同じ境遇のPTへ——「訪問では楽しく仕事ができています」(大杉さんからのメッセージ)
かつて「子育て中だから」と断られ続けた大杉さんが、今は自信を持って言います。「訪問では楽しく仕事ができています」。子どもの体調不良で急に休まなければならない日も、スタッフ同士が自然にカバーし合えるチームがある。「申し訳ない」という気持ちを過度に持たずに働ける環境が、仕事への意欲を保つうえでいかに大切かを、大杉さんは身をもって知っています。
「同じ境遇のPTの方へ伝えたいのは、諦めないでほしいということです。子育てを理由に断られ続けると、自分に問題があるように感じてしまいます。でも、場所を変えれば、こんなに働きやすいところがあります」——大杉さんの言葉は、今まさに転職活動の壁に直面している方への、何より力強いエールです。専門職として責任を持ちながら、生活者としても輝ける場所は必ずあります。すえひろは、そういう場所でありたいと思っています。

まとめ
子育て中のPTが転職活動で何度も壁にぶつかるのは、本人の問題でも能力の問題でもありません。職場の文化と制度の整備が追いついていないことが原因です。大杉さんの経験は、「誰一人取り残さない」という姿勢が言葉だけでなく採用の現場でも実践されているとき、はじめてスタッフの心が動くことを教えてくれます。
すえひろ訪問看護ステーションは、時短勤務や急なお休みに対してスタッフ同士がカバーし合える体制を大切にしています。子育て中だから無理、という前提を持たずに、まずは一度話を聞いていただければと思います。制度上難しいと思われることでも、まずはご相談ください。専門職として責任を持って、誠実に向き合わせていただきます。
「訪問では楽しく仕事ができています」という大杉さんの言葉を、今転職活動に疲れている方に届けたいです。あなたが輝ける場所は、まだ出会っていないだけかもしれません。
よくある質問(FAQ)
Q1. 子育て中でも時短勤務で訪問リハビリは働けますか?
働けます。すえひろでは、スタッフ一人ひとりの生活状況に合わせた勤務体制を相談しながら決めています。訪問スケジュールは事前に組まれるため、急な延長が起きにくく、お迎えの時間に合わせた働き方がしやすいのも訪問リハビリの特徴です。
Q2. 子どもが急に熱を出したとき、どうなりますか?
すえひろでは、看護師とリハビリ職がチームとして連携しているため、急な欠勤の際はスタッフ間で対応を分担します。「休むと申し訳ない」というプレッシャーなく働けるよう、管理者が体制を整えています。
Q3. 訪問リハビリ未経験でも転職できますか?
できます。病院や施設でのリハビリ経験がある方であれば、訪問の特性を学びながらスキルを活かせます。すえひろでは経験の浅いスタッフへのサポート体制も整えており、一人で抱え込まないよう丁寧なフォローを大切にしています。
Q4. 「子育て中は採用が難しい」と感じていますが、すえひろはどうですか?
すえひろでは、子育て中であることを採用の妨げとは考えていません。大杉さんをはじめ、子育て中のスタッフが実際に活躍しています。まずは見学や相談だけでも、ぜひ気軽にお声がけください。一緒に考えさせてください。

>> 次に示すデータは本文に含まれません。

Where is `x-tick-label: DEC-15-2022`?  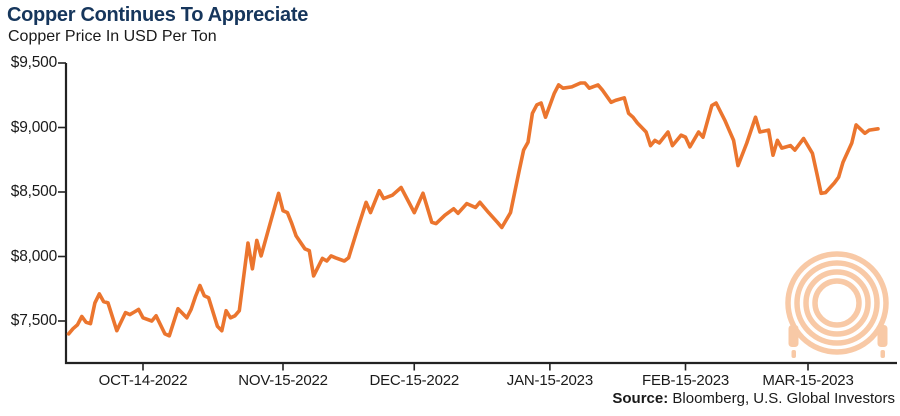 x-tick-label: DEC-15-2022 is located at coordinates (414, 380).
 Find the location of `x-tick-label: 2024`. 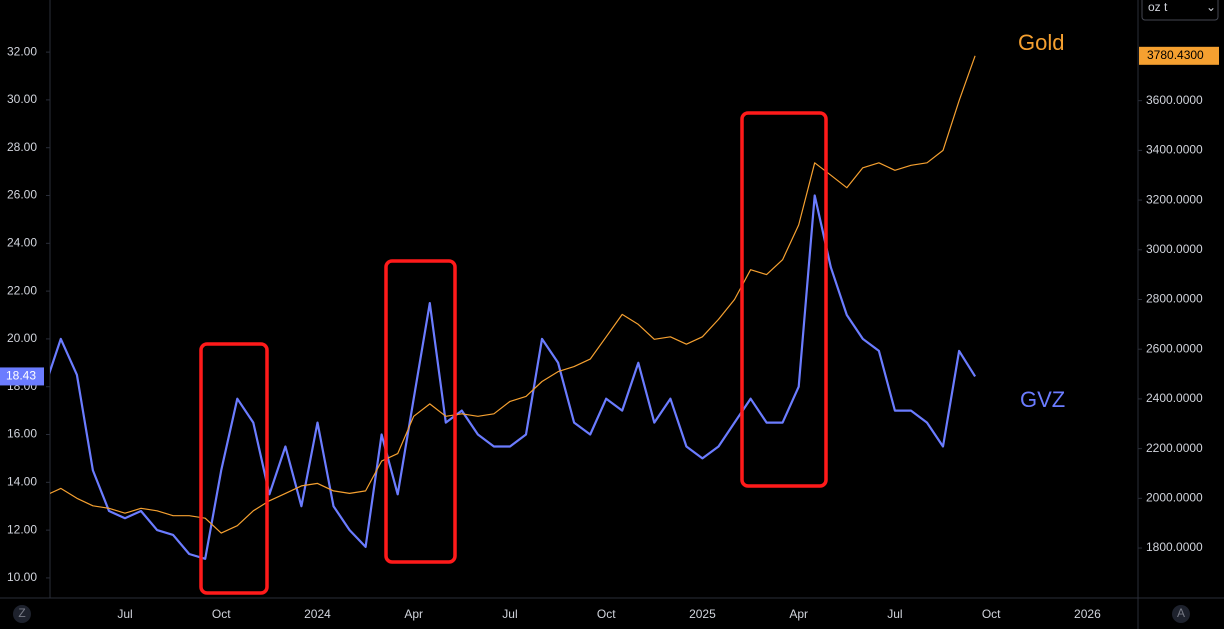

x-tick-label: 2024 is located at coordinates (318, 614).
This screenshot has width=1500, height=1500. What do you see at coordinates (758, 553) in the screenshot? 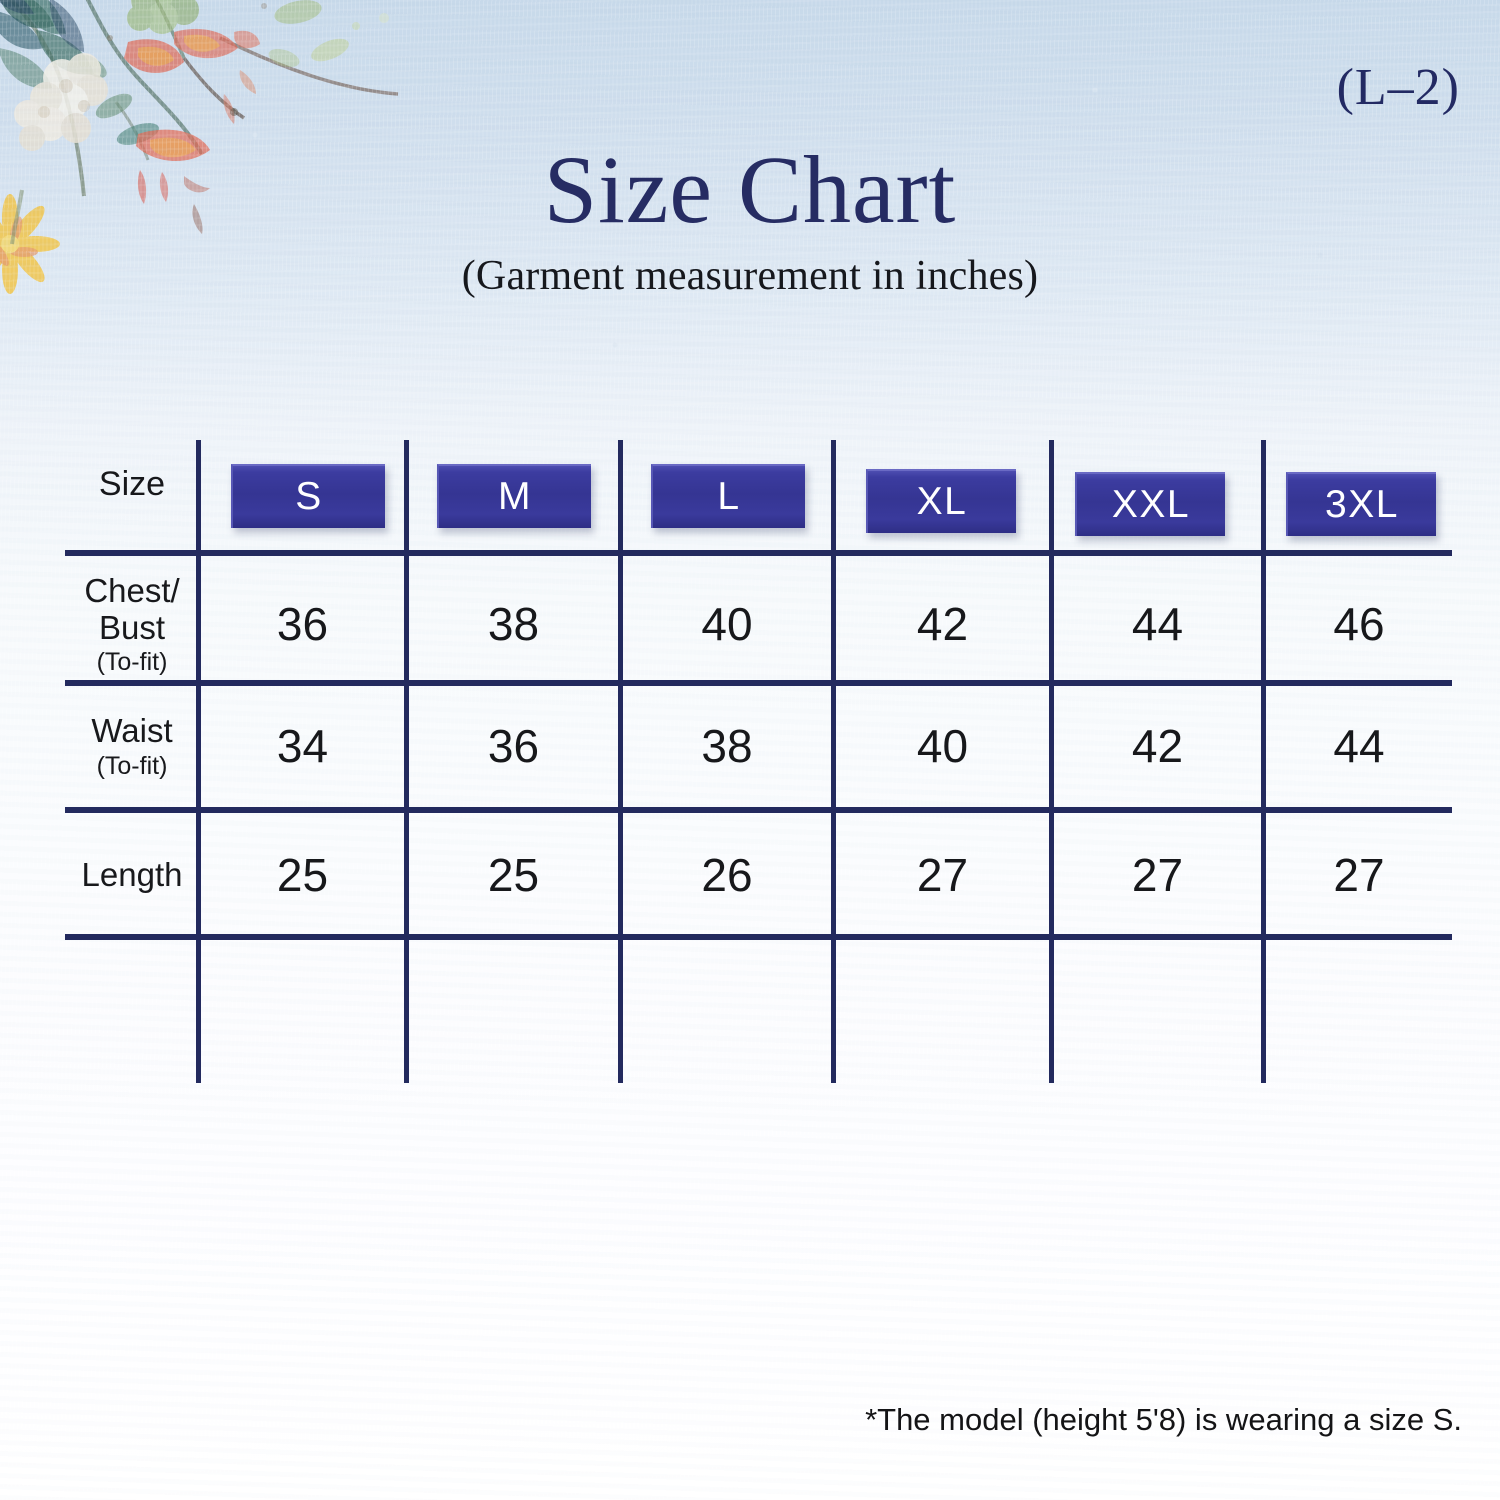
I see `table-hrule-header` at bounding box center [758, 553].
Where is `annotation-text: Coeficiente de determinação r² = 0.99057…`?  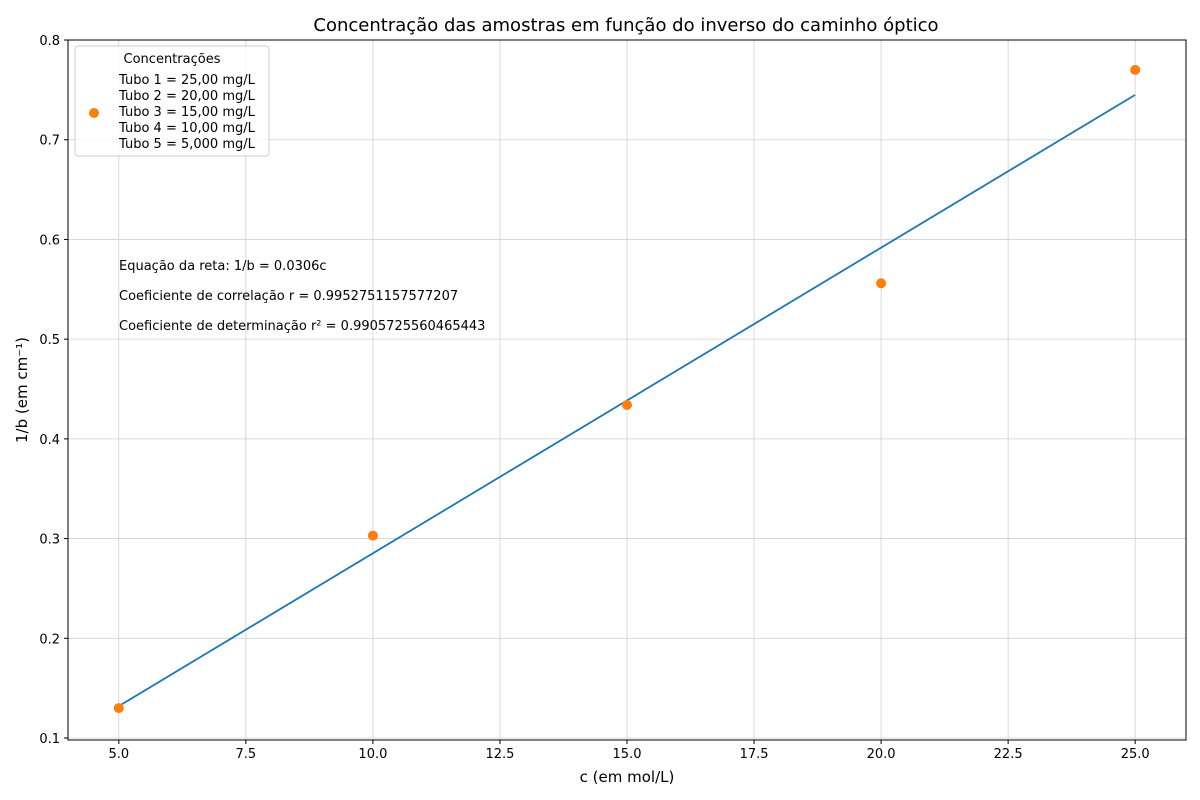 annotation-text: Coeficiente de determinação r² = 0.99057… is located at coordinates (302, 326).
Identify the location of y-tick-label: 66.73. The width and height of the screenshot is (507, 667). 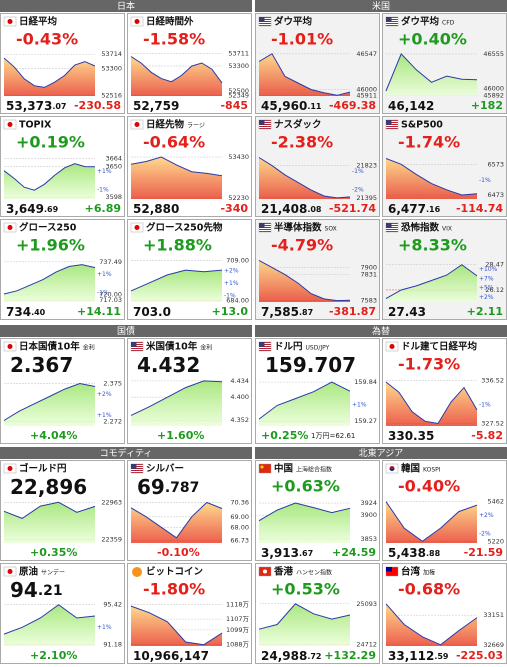
(240, 541).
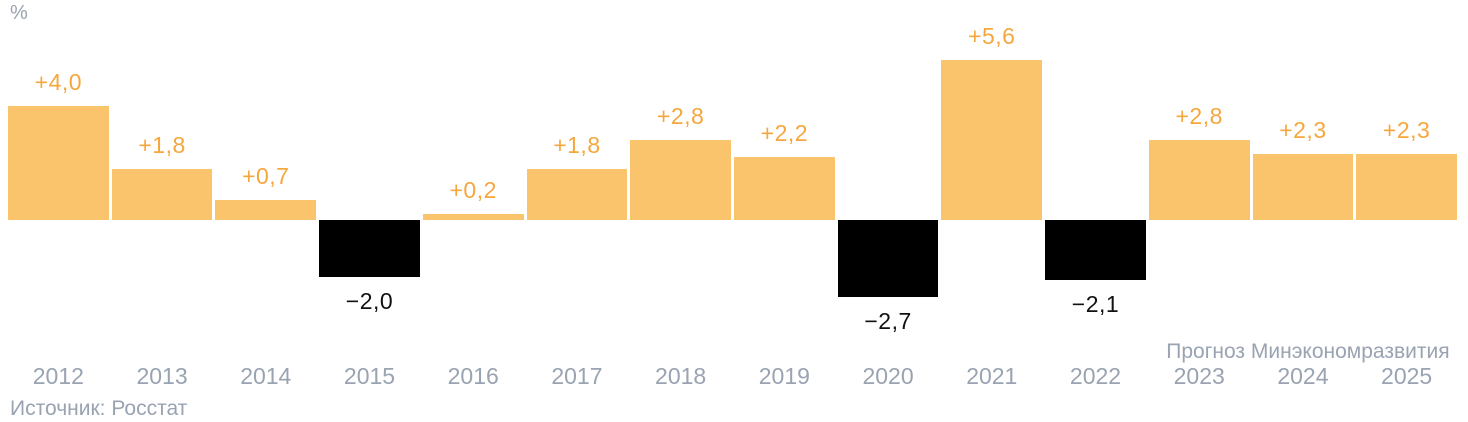 Image resolution: width=1468 pixels, height=422 pixels. What do you see at coordinates (577, 144) in the screenshot?
I see `bar-value-label-2017: +1,8` at bounding box center [577, 144].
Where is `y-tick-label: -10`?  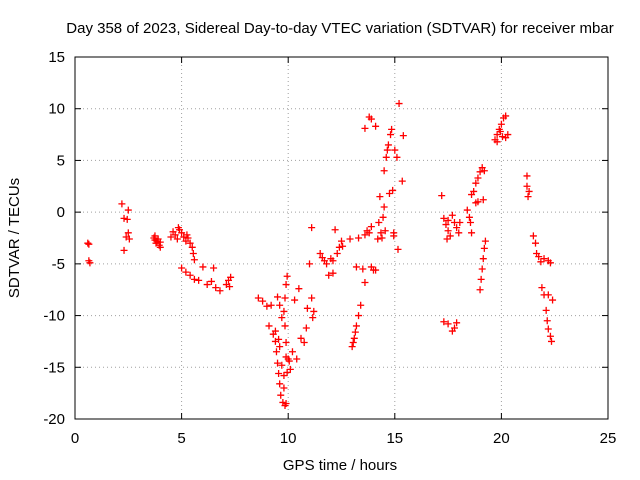
y-tick-label: -10 is located at coordinates (54, 316).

Q5. 訪問リハビリは病院勤務と何が一番違いますか?
最大の違いは、利用者様の「生活の場」に入ることです。病院では決められたプログラムを提供しますが、訪問では「この方の日常をどう支えるか」を一から考える必要があります。最初は戸惑う方も多いですが、大杉さんのように「これが本当にやりたかったリハビリだ」と感じる方も少なくありません。